The gw spider is set to -z5000. Is this creating the issue?

Thanks
Mike Clark
robot@resumerobot.com
User avatar
mark
Site Admin
Posts: 5519
Joined: Tue Apr 25, 2000 6:56 pm

-z argument with <!-- hidden and <style> tags in html

Post by mark »

Do you mean no body *content*?
Is the html source of the page larger than your -z settings of 5000 bytes? If so you should receive a "truncated" message during the walk and the body content will only contain as much as was in the first 5000 bytes.
resume.robot
Posts: 68
Joined: Sat Jan 13, 2001 1:23 am

-z argument with <!-- hidden and <style> tags in html

Post by resume.robot »

Yes you are correct, the database entries for a few pages display no body content.

I don't know what the log entries were for those pages. I do see truncated pages and log entries all the time, and for those entries the body content is the first 5000 characters, just like it's supposed to be.

Here are 3 of the urls in question
http://66.92.69.146/tomresume.htm
http://www.catadjuster.org/adjusters/joyce.html
http://www.hendrik-weber.de/vitae-e7_Delaware2.htm

On reviewing them, using view/source, they all have xml tags at the top, even though the pages have htm or html suffix. The pages seem to be created by microsoft word 9.

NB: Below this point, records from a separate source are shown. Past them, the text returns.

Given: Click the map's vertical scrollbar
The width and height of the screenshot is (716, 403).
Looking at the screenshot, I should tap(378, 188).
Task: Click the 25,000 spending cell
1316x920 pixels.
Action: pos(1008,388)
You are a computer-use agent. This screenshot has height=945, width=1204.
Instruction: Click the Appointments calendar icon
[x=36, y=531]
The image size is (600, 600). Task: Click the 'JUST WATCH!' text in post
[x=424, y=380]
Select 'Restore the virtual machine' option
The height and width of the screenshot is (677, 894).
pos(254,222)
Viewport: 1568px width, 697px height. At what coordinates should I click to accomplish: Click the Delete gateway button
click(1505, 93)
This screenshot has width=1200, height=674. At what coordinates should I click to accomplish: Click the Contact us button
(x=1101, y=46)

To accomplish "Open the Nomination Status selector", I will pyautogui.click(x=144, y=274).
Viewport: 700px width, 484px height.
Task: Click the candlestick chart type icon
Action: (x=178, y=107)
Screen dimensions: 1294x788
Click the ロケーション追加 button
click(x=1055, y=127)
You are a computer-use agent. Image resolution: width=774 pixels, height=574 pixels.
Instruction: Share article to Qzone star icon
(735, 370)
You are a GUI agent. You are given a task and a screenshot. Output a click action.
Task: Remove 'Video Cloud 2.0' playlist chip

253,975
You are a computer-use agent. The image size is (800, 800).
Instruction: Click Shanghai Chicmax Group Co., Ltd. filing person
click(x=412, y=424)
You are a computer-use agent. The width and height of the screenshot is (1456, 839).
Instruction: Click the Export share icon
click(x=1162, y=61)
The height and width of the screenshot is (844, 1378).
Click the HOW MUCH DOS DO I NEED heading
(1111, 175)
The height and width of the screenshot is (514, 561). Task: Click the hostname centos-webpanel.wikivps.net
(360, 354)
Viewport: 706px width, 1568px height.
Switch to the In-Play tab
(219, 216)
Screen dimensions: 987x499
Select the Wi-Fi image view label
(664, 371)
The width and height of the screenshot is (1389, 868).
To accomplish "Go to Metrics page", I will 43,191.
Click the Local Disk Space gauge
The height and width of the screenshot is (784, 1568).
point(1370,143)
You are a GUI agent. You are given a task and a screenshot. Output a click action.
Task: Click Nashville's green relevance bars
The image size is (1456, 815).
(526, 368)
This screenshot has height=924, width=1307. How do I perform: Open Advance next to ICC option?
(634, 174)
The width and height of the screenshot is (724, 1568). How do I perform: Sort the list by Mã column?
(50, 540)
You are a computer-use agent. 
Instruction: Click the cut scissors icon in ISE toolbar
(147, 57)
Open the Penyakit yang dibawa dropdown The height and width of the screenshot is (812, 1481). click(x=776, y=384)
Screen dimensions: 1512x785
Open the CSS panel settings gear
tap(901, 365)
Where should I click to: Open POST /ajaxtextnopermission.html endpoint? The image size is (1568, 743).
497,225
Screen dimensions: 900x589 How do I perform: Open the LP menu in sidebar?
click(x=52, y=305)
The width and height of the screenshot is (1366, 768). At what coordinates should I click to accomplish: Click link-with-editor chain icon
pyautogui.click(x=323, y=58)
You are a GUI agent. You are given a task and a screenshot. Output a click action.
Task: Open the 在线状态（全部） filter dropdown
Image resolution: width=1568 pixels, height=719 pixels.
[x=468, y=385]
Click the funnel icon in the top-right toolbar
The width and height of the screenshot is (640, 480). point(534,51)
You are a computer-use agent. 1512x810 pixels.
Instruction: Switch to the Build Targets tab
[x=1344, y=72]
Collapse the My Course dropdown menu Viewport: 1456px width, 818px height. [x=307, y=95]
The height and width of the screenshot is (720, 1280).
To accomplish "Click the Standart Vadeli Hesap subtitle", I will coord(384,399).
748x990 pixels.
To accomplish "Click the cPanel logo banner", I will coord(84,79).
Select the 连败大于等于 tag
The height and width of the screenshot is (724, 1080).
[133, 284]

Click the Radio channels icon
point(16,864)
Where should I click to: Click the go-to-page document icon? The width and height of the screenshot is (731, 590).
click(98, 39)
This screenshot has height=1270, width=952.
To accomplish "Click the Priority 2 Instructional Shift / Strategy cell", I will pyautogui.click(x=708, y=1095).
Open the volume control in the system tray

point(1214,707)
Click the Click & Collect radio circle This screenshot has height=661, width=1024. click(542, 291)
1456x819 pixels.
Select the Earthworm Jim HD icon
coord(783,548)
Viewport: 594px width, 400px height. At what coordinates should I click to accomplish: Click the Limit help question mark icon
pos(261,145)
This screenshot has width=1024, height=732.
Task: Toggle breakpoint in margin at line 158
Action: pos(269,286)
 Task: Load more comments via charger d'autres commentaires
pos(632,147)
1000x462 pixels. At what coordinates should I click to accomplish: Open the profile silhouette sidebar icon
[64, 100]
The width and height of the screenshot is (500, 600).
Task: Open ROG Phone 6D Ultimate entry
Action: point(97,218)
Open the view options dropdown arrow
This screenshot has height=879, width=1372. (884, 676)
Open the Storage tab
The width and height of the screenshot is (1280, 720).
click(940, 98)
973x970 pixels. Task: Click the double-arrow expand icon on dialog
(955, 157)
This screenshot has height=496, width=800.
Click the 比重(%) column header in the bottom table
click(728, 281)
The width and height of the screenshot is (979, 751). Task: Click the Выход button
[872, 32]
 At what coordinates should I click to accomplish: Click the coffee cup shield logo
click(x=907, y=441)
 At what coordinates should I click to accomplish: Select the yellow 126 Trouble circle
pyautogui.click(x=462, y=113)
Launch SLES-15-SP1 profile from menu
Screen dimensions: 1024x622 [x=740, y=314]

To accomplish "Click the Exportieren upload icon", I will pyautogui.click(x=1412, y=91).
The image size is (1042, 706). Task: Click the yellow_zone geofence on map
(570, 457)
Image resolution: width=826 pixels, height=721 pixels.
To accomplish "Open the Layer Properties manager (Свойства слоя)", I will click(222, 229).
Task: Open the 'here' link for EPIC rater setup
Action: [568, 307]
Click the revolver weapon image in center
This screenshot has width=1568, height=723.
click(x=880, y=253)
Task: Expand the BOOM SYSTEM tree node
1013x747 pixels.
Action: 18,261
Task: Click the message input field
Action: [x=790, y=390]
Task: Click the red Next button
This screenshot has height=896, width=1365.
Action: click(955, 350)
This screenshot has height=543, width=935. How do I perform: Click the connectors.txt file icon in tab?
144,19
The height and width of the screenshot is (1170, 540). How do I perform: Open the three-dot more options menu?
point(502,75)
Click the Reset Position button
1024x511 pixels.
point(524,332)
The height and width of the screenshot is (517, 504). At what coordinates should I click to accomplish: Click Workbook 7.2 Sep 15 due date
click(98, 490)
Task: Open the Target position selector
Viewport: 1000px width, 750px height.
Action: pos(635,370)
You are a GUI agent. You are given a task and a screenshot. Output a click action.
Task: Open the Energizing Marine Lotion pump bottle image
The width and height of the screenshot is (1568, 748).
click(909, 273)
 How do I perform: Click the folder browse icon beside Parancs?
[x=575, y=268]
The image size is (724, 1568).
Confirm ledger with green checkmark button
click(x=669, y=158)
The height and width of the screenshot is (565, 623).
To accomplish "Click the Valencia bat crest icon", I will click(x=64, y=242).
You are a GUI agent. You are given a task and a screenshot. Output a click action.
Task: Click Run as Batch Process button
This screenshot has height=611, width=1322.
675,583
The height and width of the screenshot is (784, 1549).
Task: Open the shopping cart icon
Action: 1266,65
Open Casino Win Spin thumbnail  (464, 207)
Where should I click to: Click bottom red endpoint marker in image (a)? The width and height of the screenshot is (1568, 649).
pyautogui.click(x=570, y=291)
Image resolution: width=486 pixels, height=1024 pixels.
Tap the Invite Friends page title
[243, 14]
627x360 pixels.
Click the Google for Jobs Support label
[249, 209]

Here is the gw string being used to populate the database

gw -d/db -noindex -a -r -O -fshtml -fasp -fcfm -t7 -z5000
User avatar
mark
Site Admin
Posts: 5519
Joined: Tue Apr 25, 2000 6:56 pm

-z argument with <!-- hidden and <style> tags in html

Post by mark »

As I suspected. There's no text in the first 5000 bytes of the html.
resume.robot
Posts: 68
Joined: Sat Jan 13, 2001 1:23 am

-z argument with <!-- hidden and <style> tags in html

Post by resume.robot »

Is there any way to exclude hidden tags from the text to be spidered, so that the limits apply only spider-able (visible) text characters?
User avatar
mark
Site Admin
Posts: 5519
Joined: Tue Apr 25, 2000 6:56 pm

-z argument with <!-- hidden and <style> tags in html

Post by mark »

No. The limit is on the downloaded size. It downloads the allowed amount, disconnects, then extracts the text from the page. The idea is to reduce bandwidth usage. You just need to download more across the board to accomodate such things. (Or tell your submitters not to put so much junk at the head of their files.)